In [9]:
import os
import pandas as pd

script_dir = os.getcwd() 

print(f"Current working directory: {script_dir}")

Current working directory: c:\Users\willi\Downloads\Dataset


Originally, the title.basics.tsv.gz file contained the following fields: tconst, titleType, primaryTitle, originalTitle, isAdult, startYear, endYear, runtimeMinutes, and genres.

Since the original title, start year, end year, and runtime are not relevant features, I have removed them. Additionally, I have filtered out any content that is not classified as a movie (excluding "short" films).

In [None]:
# File paths
basics_input_file = os.path.join(script_dir, "IMDB Datasets", "title.basics.tsv")
basics_output_file = os.path.join(script_dir, "Cleaned Datasets", "title_basics_filtered.tsv")

df = pd.read_csv(basics_input_file, sep="\t", dtype=str, na_values="\\N")
df_filtered = df.loc[df['titleType'] == 'movie', ["tconst", "titleType", "primaryTitle", "genres", "isAdult"]]
df_filtered.to_csv(basics_output_file, sep="\t", index=False)

print(f"Filtered dataset saved to: {basics_output_file}")

Filtered dataset saved to: c:\Users\willi\Downloads\Dataset\Cleaned Datasets\title_basics_filtered.tsv


To ensure data quality, I have also removed movies with fewer than 1,000 ratings, eliminating lesser-known films that could introduce noise into the recommendations.

In [None]:
# File paths
ratings_input_file = os.path.join(script_dir, "IMDB Datasets", "title.ratings.tsv") 
ratings_output_file = os.path.join(script_dir, "Cleaned Datasets", "title_ratings_filtered.tsv")

df = pd.read_csv(ratings_input_file, sep="\t", dtype=str, na_values="\\N")
df["numVotes"] = df["numVotes"].astype(int)

# Calculate Mean, Median, Mode
mean_votes = df["numVotes"].mean()
median_votes = df["numVotes"].median()
mode_votes = df["numVotes"].mode()[0]

# Print results
print(f"Mean: {mean_votes}")
print(f"Median: {median_votes}")
print(f"Mode: {mode_votes}")

df_filtered = df.loc[df["numVotes"] >= 1000]
df_filtered.to_csv(ratings_output_file, sep="\t", index=False)
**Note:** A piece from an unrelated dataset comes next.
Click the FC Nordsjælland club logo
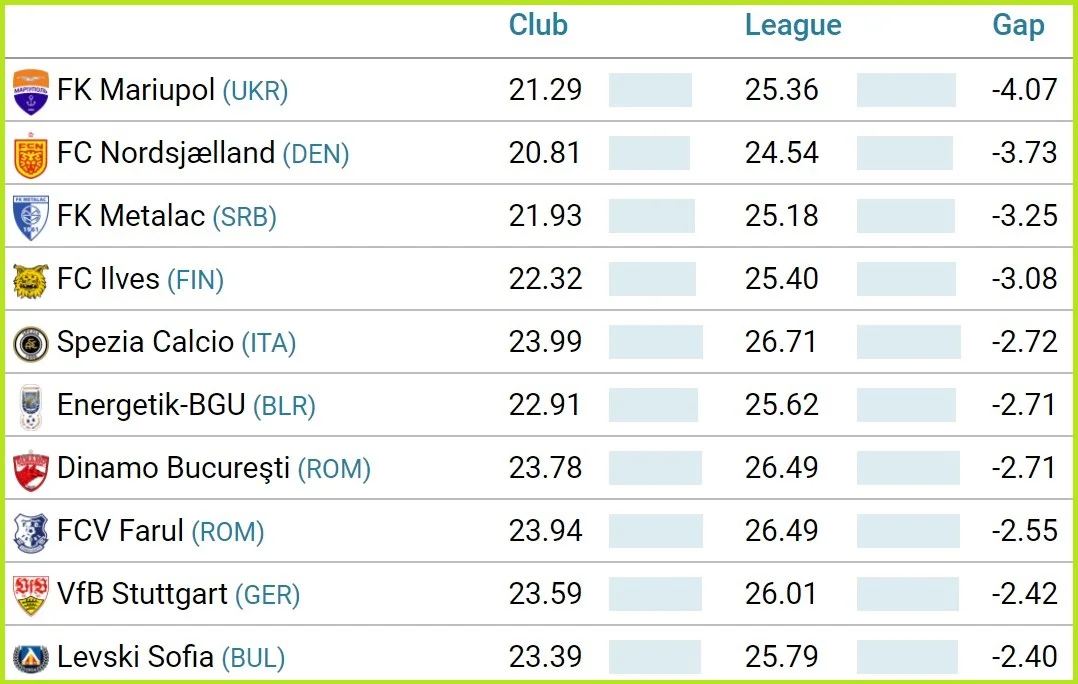pos(30,155)
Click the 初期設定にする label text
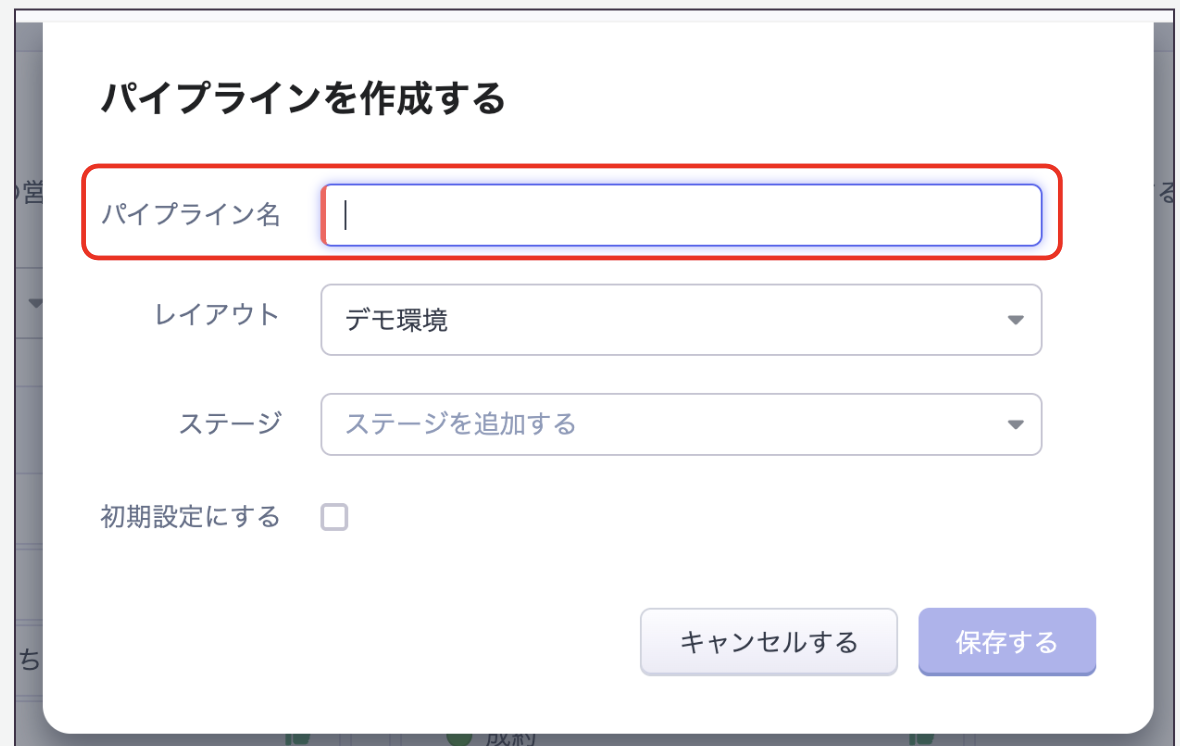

print(f"Filtered dataset saved to: {ratings_output_file}")

Mean: 1025.952498432897
Median: 26.0
Mode: 7
Filtered dataset saved to: c:\Users\willi\Downloads\Dataset\Cleaned Datasets\title_ratings_filtered.tsv


To create a comprehensive dataset, I merged the filtered movie data with ratings and crew information using the common identifier tconst. Additionally, I removed the titleType and numVotes columns, as they are no longer needed.

In [None]:
# File paths
files = {
    "basics": os.path.join(script_dir, "Cleaned Datasets", "title_basics_filtered.tsv"),
    "ratings": os.path.join(script_dir, "Cleaned Datasets", "title_ratings_filtered.tsv"),
    "crew": os.path.join(script_dir, "IMDB Datasets", "title.crew.tsv"),  # Raw file
}

df = {name: pd.read_csv(path, sep="\t", dtype=str, na_values="\\N") for name, path in files.items()}


df_merged = pd.merge(df["basics"], df["ratings"], on="tconst", how="inner")
df_merged = pd.merge(df_merged, df["crew"], on="tconst", how="left")

df_merged = df_merged.drop(columns=["titleType", "numVotes"])
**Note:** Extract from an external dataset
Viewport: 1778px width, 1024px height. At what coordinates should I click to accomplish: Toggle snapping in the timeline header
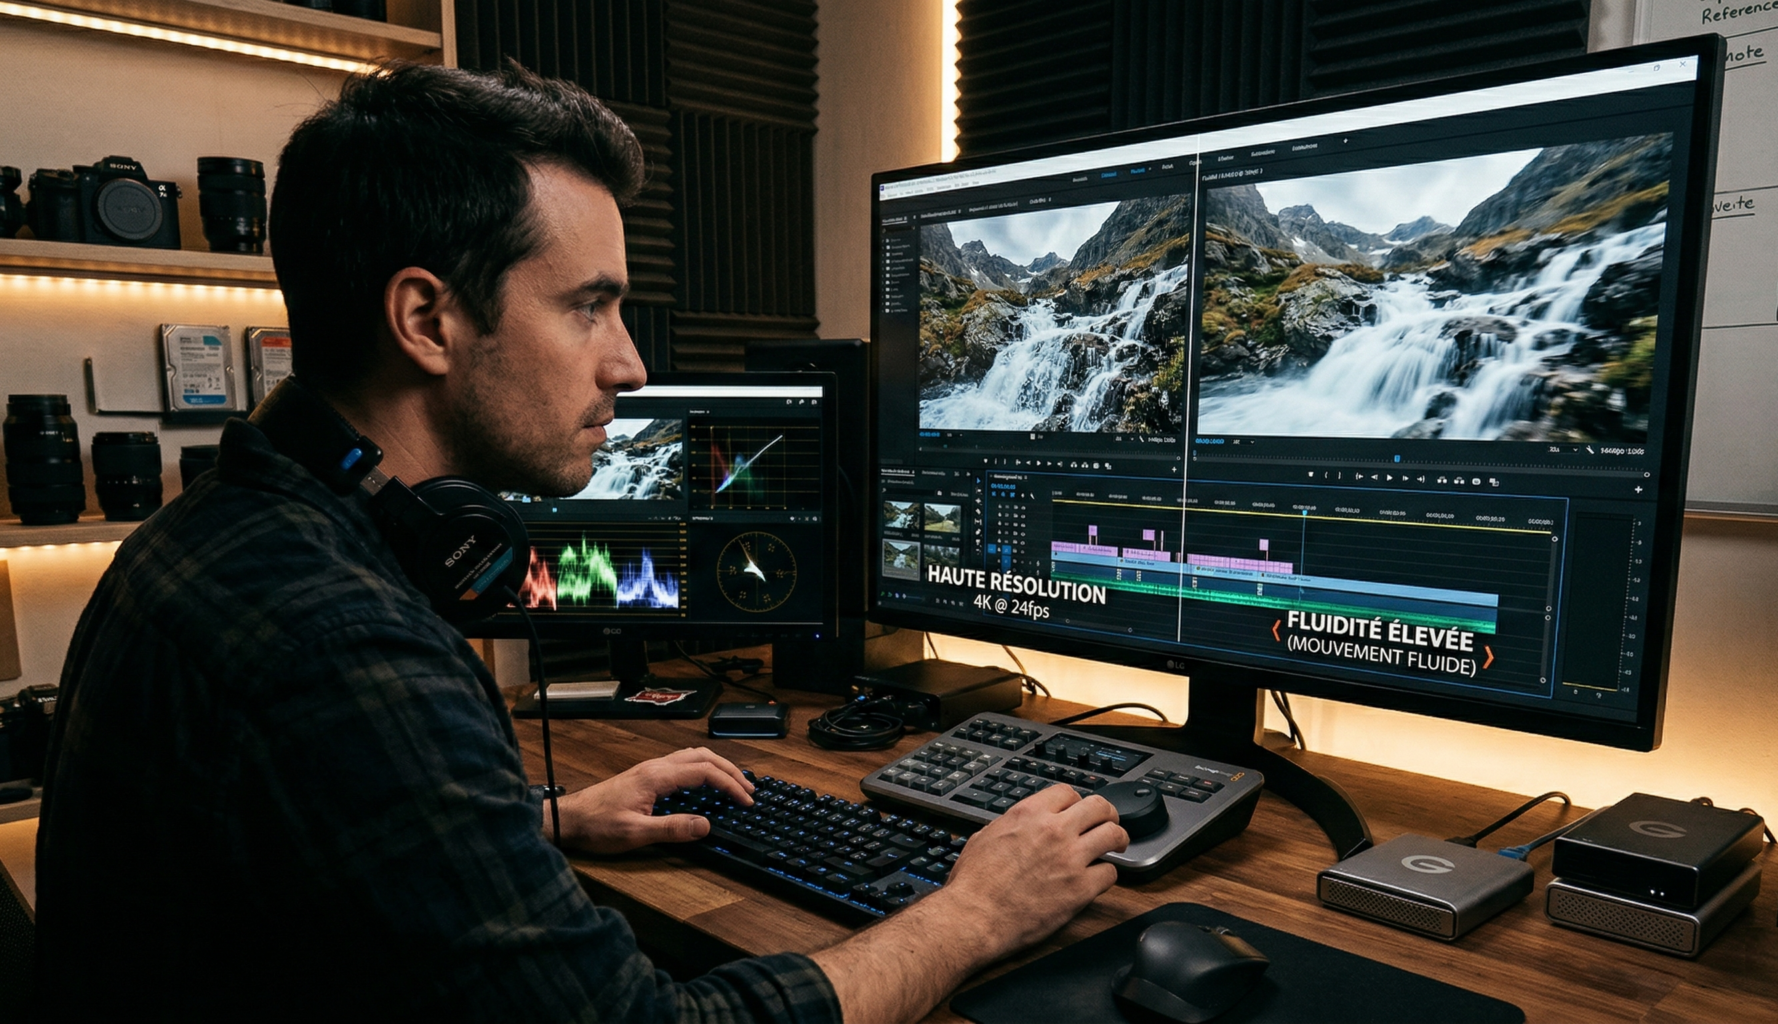point(1004,496)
output_file = os.path.join(script_dir, "Cleaned Datasets", "merged_movie_data.tsv")
df_merged.to_csv(output_file, sep="\t", index=False)

print(f"Merged dataset saved to: {output_file}")

Merged dataset saved to: c:\Users\willi\Downloads\Dataset\Cleaned Datasets\merged_movie_data.tsv


### Expected Final Dataset

| tconst  | primaryTitle   | genres | isAdult | averageRating | directors | writers  |
|---------|----------------|--------|---------|--------------|-----------|----------|
| tt0001  | Example Movie  | Drama  | 0       | 7.5          | nm12345   | nm56789  |
| tt0002  | Another Movie  | Comedy | 0       | 8.2          | nm67890   | nm54321  |